THINGS TO DO:
1 > In the plasma display panel claims below, how does the width of each discharge cell in the second direction compare with its length in the first direction?
2 > Continue the plasma display panel claims from their last line.

22. A plasma display panel as recited in claim 19 wherein, in each discharge cell, the phosphor layer, further, covers the respective, opposing sidewalls of the pair of barriers.

23. A plasma display panel as recited in claim 19, wherein said phosphor layer has a thickness in a range of from 10 .mu.m to 50 .mu.m.

24. A plasma display panel recited in claim 19, wherein each of the pair of display electrodes of each discharge cell comprises a transparent conductor and a respective metal conductor extending therewith in the second direction, and the pair thereof provides a predetermined discharge gap at a central portion of the cell.

25. A plasma display panel as recited in claim 19 wherein, in each discharge cell, the phosphor layer is formed within the cavity and extends to the respective, opposing sidewalls of the barriers and a top portion of each of the barriers has a dark color.

26. A plasma display panel as recited in claim 19, wherein each of the pair of display electrodes comprises a metal conductor extending in the second direction, transverse to the first direction and the pair of spaced barriers, the pair of metal conductors having a combined width in the first direction which is limited so as not to block more than 21% of light emitted from the discharge cell.

27. A discharge cell of a surface discharge type plasma display panel, comprising: a cavity bounded at least in part by a respective cavity sidewall supported by a back substrate; an address electrode supported by the back substrate, aligned with the cavity and extending in a first direction; a pair of display electrodes supported by a front substrate, covered by an insulating layer and positioned in opposed, spaced relationship with respect to a portion of the aligned address electrode and defining the discharge cell therebetween, said pair of display electrodes extending in a second direction; and a phosphor layer disposed within the cavity and supported on the cavity sidewall and the portion of the aligned address electrode, wherein a width of each discharge cell, in the second direction, is approximately one-third a length thereof, in the first direction.

28. A discharge cell as recited in claim 27, wherein the phosphor layer has a thickness in a range of from 10 .mu.m to 50 .mu.m.

29. A discharge cell as recited in claim 28, wherein a top portion of each cavity sidewall is of a dark color.

30. A discharge cell as recited in claim 27, wherein the pair of display electrodes has a discharge gap of a first width at a central portion of a discharge cell and a gap of a second, greater width, at both end portions of the discharge cell.

31. A discharge cell as recited in claim 27, wherein the address electrode is disposed adjacent a bottom of the cavity.

32. A discharge cell as recited in claim 27, wherein each of the pair of display electrodes comprises a metal conductor extending in the second direction, transverse to the first direction, the pair of metal conductors having a combined width in the first direction which is limited so as not to block more than 21% of light emitted from the discharge cell.

INPUT DATA:

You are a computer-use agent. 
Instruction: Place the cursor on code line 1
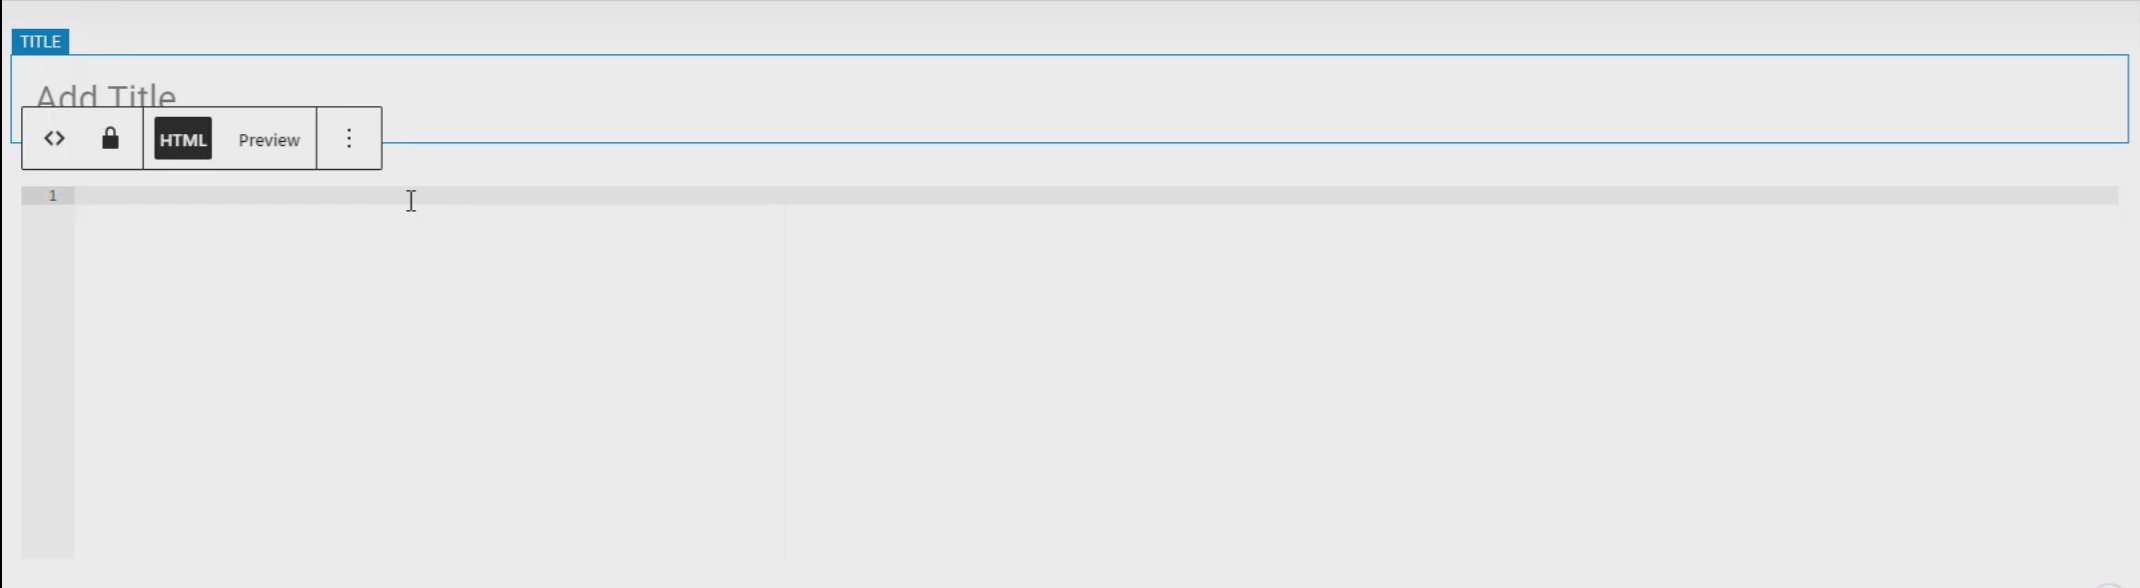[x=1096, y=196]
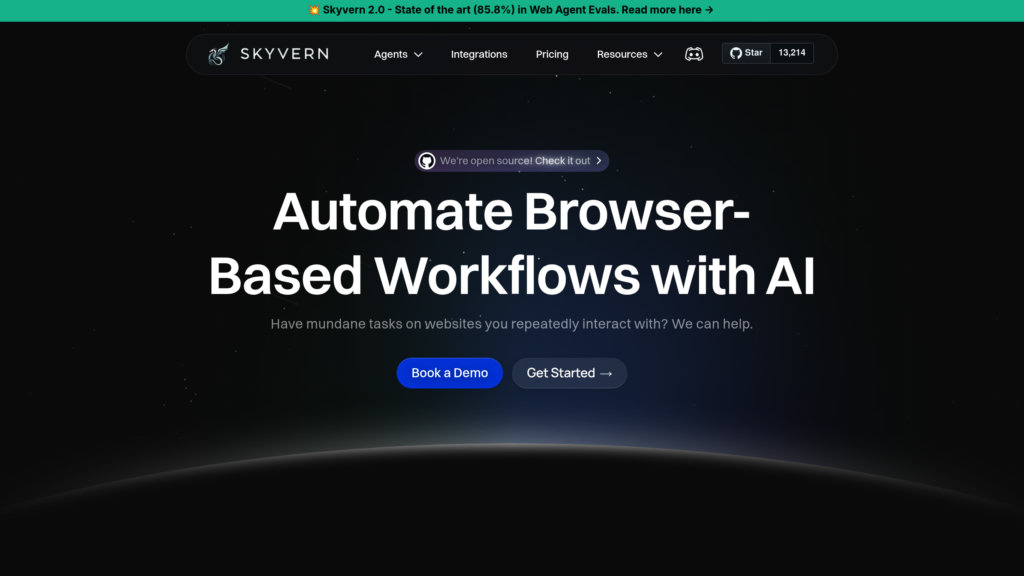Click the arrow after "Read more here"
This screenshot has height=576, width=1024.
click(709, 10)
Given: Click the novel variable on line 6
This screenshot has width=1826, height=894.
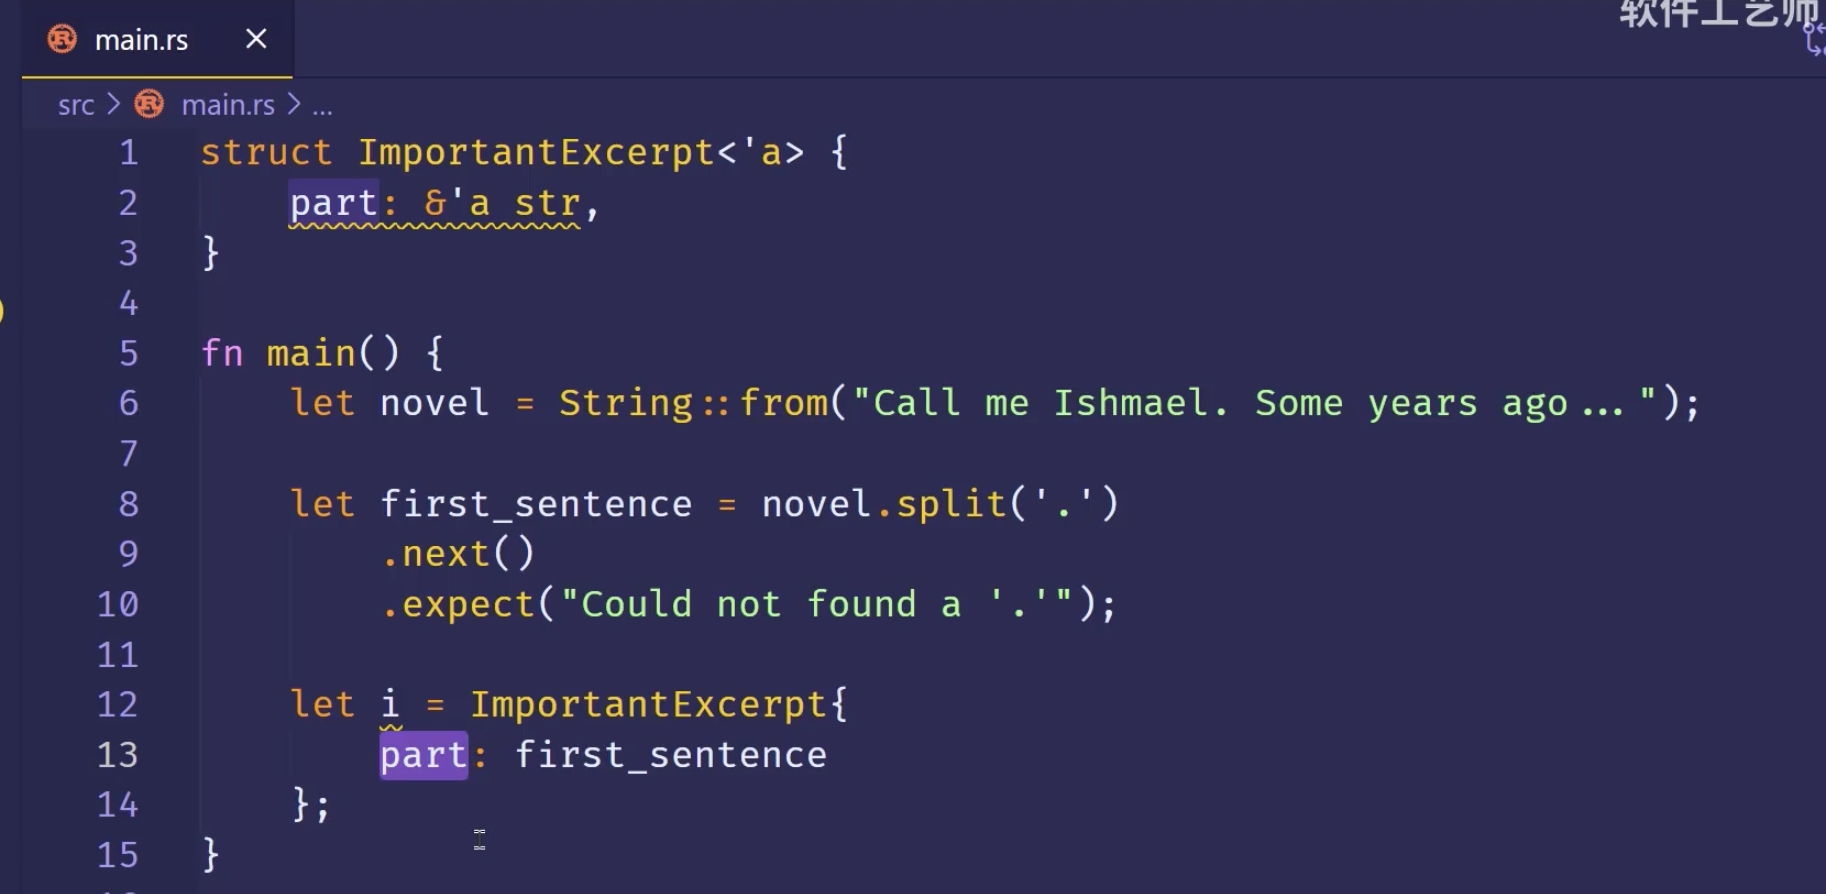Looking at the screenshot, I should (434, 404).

* * *

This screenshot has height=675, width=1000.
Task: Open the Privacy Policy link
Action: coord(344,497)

* * *

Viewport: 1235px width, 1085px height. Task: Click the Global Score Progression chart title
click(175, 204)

OUTPUTS FOR THE TASKS:
1 > The width is approximately one-third of the length.

2 >
33. A plasma display panel of a surface discharge type and having an array, of plural columns in the first direction and plural rows in a second direction transverse to the first direction, of plural image elements, each image element comprising a respective set of unit luminescent areas, each set of unit luminescent areas comprising a set of discharge cells, wherein each discharge cell comprises: a cavity bounded at least in part by a respective cavity sidewall supported by a back substrate; an address electrode supported by the back substrate, aligned with the cavity and extending in a first direction; a pair of display electrodes supported by a front substrate, covered by an insulating layer and positioned in opposed, spaced relationship with respect to, and extending in a second direction and crossing, a portion of the aligned address electrode and defining the discharge cell therebetween; a phosphor layer disposed within the cavity and supported on the cavity sidewall and the portion of the aligned address electrode; and each set of discharge cells has respective, first and second combined dimensions in the first and second directions which are substantially the same comprises a common number of discharge cells in successively spaced adjacent positions in the second direction, the respective phosphor layers of each set of the discharge cells being in a common sequence of respective, different colors, and the plural rows of the array having respective, common numbers of sets of discharge cells, aligned in the columns of the array.

34. A plasma display panel as recited in claim 33, wherein: each set of discharge cells comprises plural cells having plural, respective and different color phosphor layers, each of which layers having a thickness in a range of from 10 .mu.m to 50 .mu.m.

35. A plasma display panel as recited in claim 33, wherein: the plural cells of each set are of a common width in the second direction.

36. A plasma display panel as recited in claim 33 wherein, in each discharge cell, the phosphor layer covers the respective, opposing sidewalls of the pair of barriers.

37. A plasma display panel as recited in claim 33 wherein, in each discharge cell, the phosphor layer covers the address electrode and has a thickness in a range of from 10 .mu.m to 50 .mu.m.

38. A plasma display panel as recited in claim 33 wherein, in each discharge cell, a top portion of each cavity sidewall has a dark color.

39. A plasma display panel recited in claim 33, wherein each of the pair of display electrodes of each discharge cell comprises a transparent conductor and a respective metal conductor extending therewith in the second direction, and the pair thereof provides a predetermined discharge gap at a central portion of the discharge cell.

40. A plasma display panel as recited in claim 33, wherein each of the pair of display electrodes comprises a metal conductor extending in the second direction, transverse to the first direction, the pair of metal conductors having a combined width in the first direction which is limited so as not to block more than 21% of light emitted from the discharge cell.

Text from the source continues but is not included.